*** Opening Material for this task ***

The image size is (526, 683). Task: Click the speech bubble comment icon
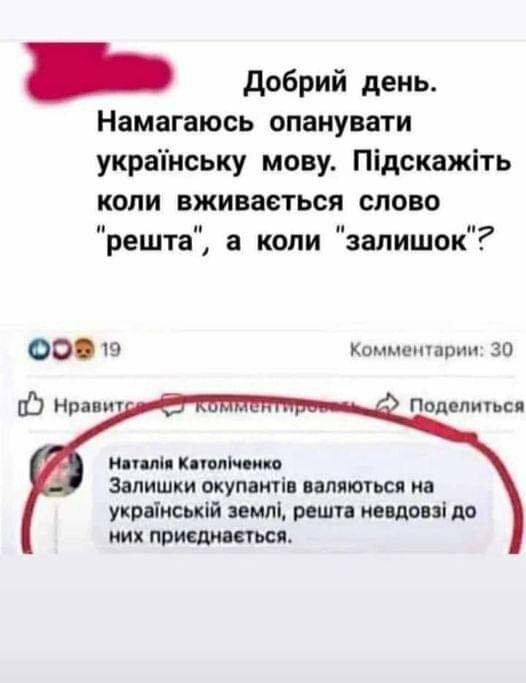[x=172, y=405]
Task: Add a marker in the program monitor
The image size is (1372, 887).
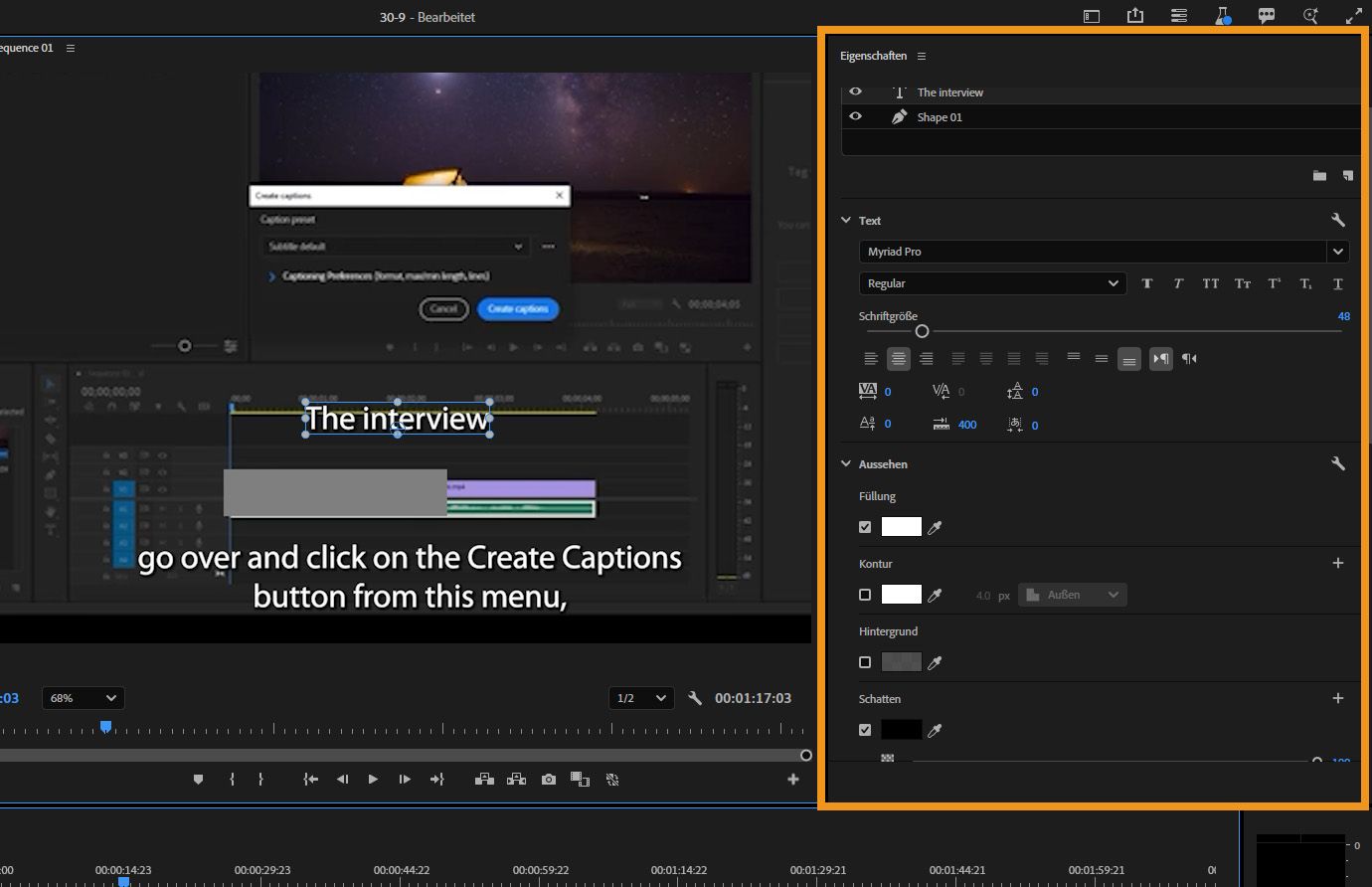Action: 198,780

*** Closing Material for this task ***

**How to complete this task**
Print the entries above exactly, leaving pictures out.

**Result**
The image size is (526, 683). Task: Click the speech bubble comment icon
[x=172, y=405]
Task: Add a marker in the program monitor
The image size is (1372, 887).
Action: 198,780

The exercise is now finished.